Bin cages are awesome though. I wouldn't use anything smaller then 105qt. 

Even rats that are absolutely not chewers normally may start to chew in a bin cage. I've had it happen 
You want a bin that has flat walls inside. If there is a lip they will be more likely to chew on it. if you can't find the flat side ones you can use hardware mesh to cover the lips.
Place the hardware cloth on the INSIDE of the bin. 

I'd do the majority of the lid in mesh, atleast two sides. You want the majority of the sides being mesh, not like small windows.

if you use two bins, I'd use bolts to keep them together and not glue, it seems like it would be more sturdy and secure.

I use bin cages for maternity cages and I also have my older males in a bin cage.


----------



## artgecko (Nov 26, 2013)

I agree with everything above. 
Make sure the bins have flat sides and bottom. Also make sure the hardware cloth is cut larger than the "windows" and put inside the bin so that it covers the plastic edges to prevent chewing. 

I solder holes around the "windows" and then weave the hardware cloth to the bin with aluminum wire. I have not had any issues doing it this way. 

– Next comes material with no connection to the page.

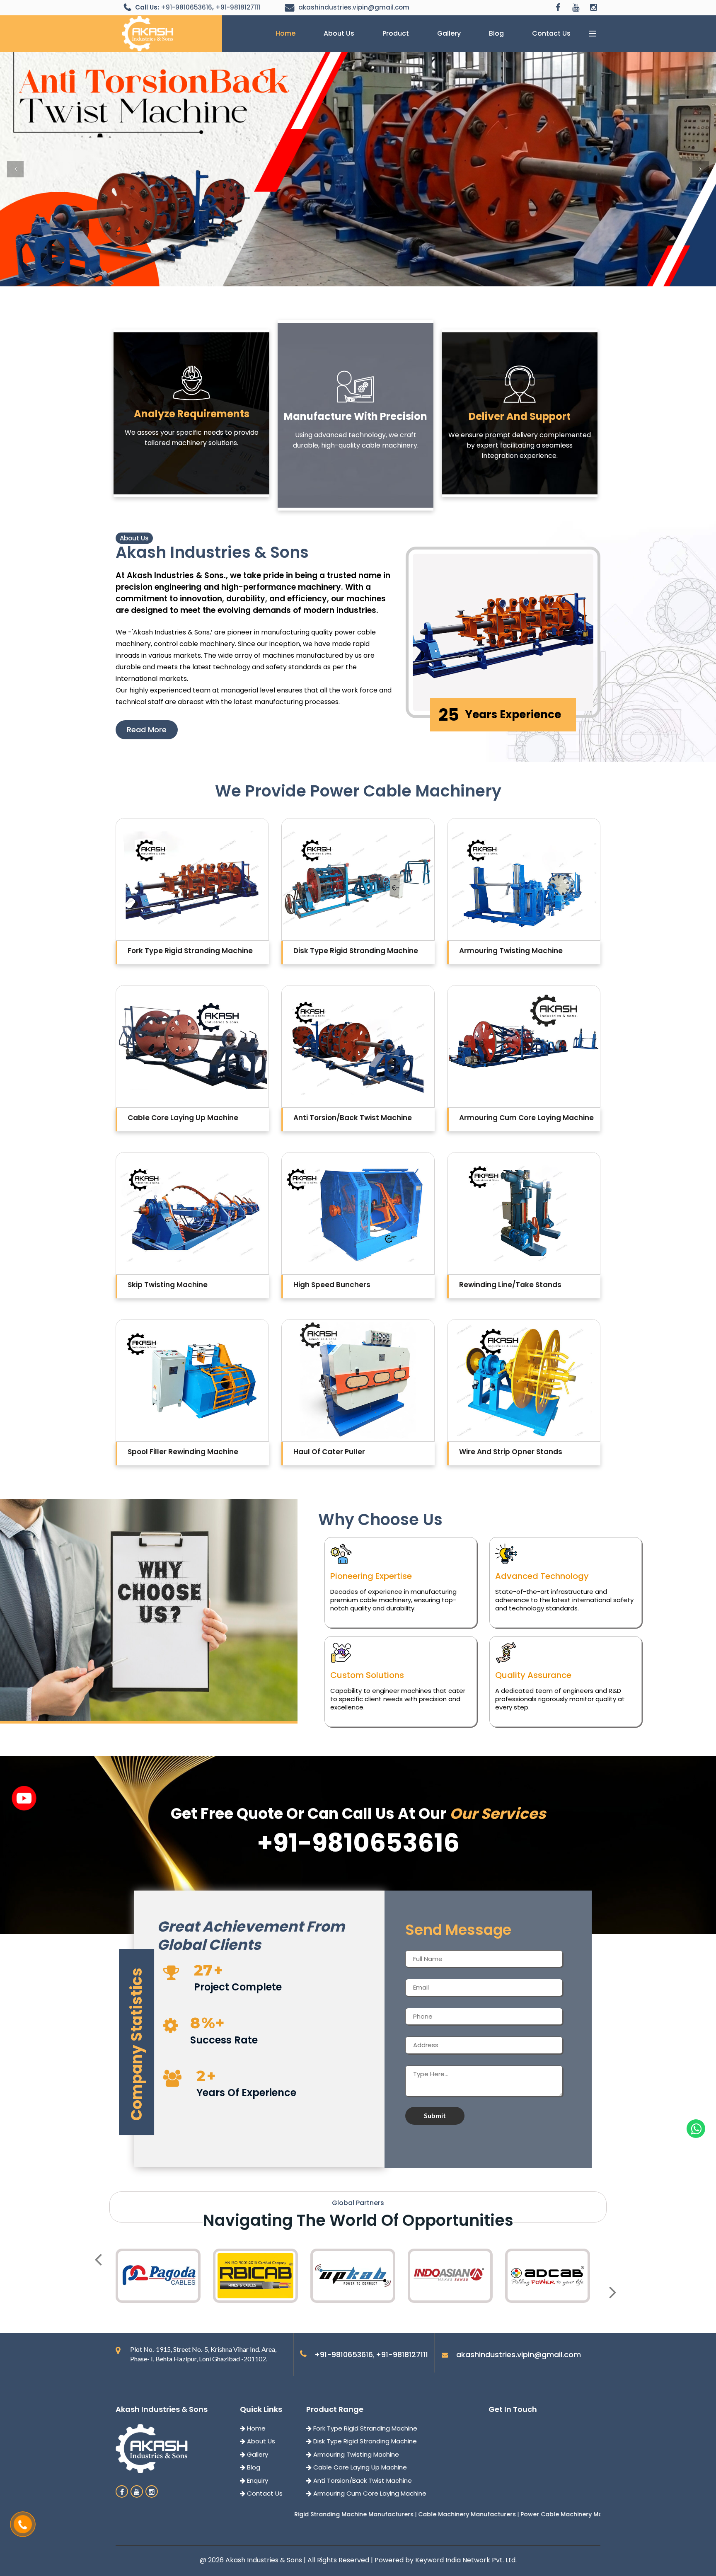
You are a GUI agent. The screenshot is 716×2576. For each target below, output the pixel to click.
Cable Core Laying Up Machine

You will also want to secure the top of the bin with either binder / bulldog clips or luggage straps as the clips aren't strong enough to keep the center of the top down.


----------



## RatAtat2693 (Jan 13, 2016)

Also, and this might be obvious, make sure you do all of your soldering/hot knife use in an extremely well ventilated area, preferably outside. Hot plastic is super nasty for both you and your rats.


----------